Lalu pemerintah juga membayar iuran sejumlah Rp 750.000 per bulan untuk dana pensiun PNS tadi.
Maka jumlah dana pensiun yang dikumpulkan menjadi sebesar Rp 1,5 juta per bulan.
Dengan perhitungan masa kerja (dan penghasilan rata-rata), kita misalkan saja selama 36 tahun masa kerjanya PNS tadi mengumpulkan dana pensiun sebesar Rp.1,5 juta x 36 tahun x 12 bulan sama dengan Rp 648 juta.
Selanjutnya dengan skema fully funded, berdasarkan asumsi bahwa dana pensiun dikelola oleh lembaga tersendiri (pengelolaan investasi dan memperhitungkan risiko pasar, perhitungan anuitas dan variabel lain serta waktu pengelolaannya selama 36 tahun), maka diperoleh hasil pengelolaan menjadi sebesar Rp 800 juta.
Dari jumlah tersebut, separuhnya merupakan hasil dari iuran pribadi pegawai, sedangkan sisanya adalah iuran dari pemerintah.

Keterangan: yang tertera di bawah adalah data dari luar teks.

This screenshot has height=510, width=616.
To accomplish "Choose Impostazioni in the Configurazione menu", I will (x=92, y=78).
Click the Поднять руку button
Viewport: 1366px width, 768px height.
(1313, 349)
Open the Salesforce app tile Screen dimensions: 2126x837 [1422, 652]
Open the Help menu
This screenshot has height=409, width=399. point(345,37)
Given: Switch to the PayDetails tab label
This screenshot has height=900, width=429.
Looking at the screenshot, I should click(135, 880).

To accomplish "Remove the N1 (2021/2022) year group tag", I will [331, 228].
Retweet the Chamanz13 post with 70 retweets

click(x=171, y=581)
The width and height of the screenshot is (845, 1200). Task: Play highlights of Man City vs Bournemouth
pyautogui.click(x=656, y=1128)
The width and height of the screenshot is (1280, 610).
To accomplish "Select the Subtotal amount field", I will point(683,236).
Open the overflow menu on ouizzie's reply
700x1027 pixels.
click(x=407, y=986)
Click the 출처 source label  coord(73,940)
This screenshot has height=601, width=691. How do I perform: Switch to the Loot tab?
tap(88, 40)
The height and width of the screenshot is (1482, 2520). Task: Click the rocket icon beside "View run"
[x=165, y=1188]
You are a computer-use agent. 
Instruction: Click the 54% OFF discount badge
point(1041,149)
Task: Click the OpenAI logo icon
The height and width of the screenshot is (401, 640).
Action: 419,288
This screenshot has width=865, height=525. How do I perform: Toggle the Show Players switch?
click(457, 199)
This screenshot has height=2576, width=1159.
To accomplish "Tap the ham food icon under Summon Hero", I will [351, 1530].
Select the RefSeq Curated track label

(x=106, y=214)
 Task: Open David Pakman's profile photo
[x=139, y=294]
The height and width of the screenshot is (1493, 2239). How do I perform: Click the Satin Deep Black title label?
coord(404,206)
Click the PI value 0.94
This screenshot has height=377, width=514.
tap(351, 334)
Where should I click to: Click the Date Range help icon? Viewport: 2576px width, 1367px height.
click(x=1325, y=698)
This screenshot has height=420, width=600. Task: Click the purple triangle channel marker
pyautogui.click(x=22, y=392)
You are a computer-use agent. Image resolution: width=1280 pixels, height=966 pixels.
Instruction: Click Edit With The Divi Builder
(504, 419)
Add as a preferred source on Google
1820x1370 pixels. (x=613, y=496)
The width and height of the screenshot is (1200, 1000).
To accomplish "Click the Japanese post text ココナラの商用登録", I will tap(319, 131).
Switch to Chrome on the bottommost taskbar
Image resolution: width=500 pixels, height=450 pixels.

Nah, dari simulasi perhitungan ini kita bisa memperoleh gambaran bahwa tidak hanya karena persentasenya saja yang dinaikkan, tetapi juga karena dasar pengalinya juga lebih besar, yaitu total penghasilan pegawai –tidak lagi hanya berdasarkan gaji pokok saja.
Lalu bagaimana dengan pembayaran kepada pensiunannya? Dari Rp 800 juta tadi maka sebenarnya pemerintah hanya “menanggung” iuran pensiun sebesar Rp 324 juta saja (yaitu setengah dari Rp 648 juta).
Jika dibandingkan dengan simulasi skema pay as you go, maka pemerintah sedikit lebih menghemat APBN untuk pembayaran dana pensiun PNS (Rp 324 juta berbanding Rp 465 juta).
Lalu berapakah yang diambil atau menjadi hak dari pensiunan dari uang Rp 800 juta tadi?
Anggap saja dengan regulasi yang ada, Rp 800 juta semua menjadi hak pensiunan.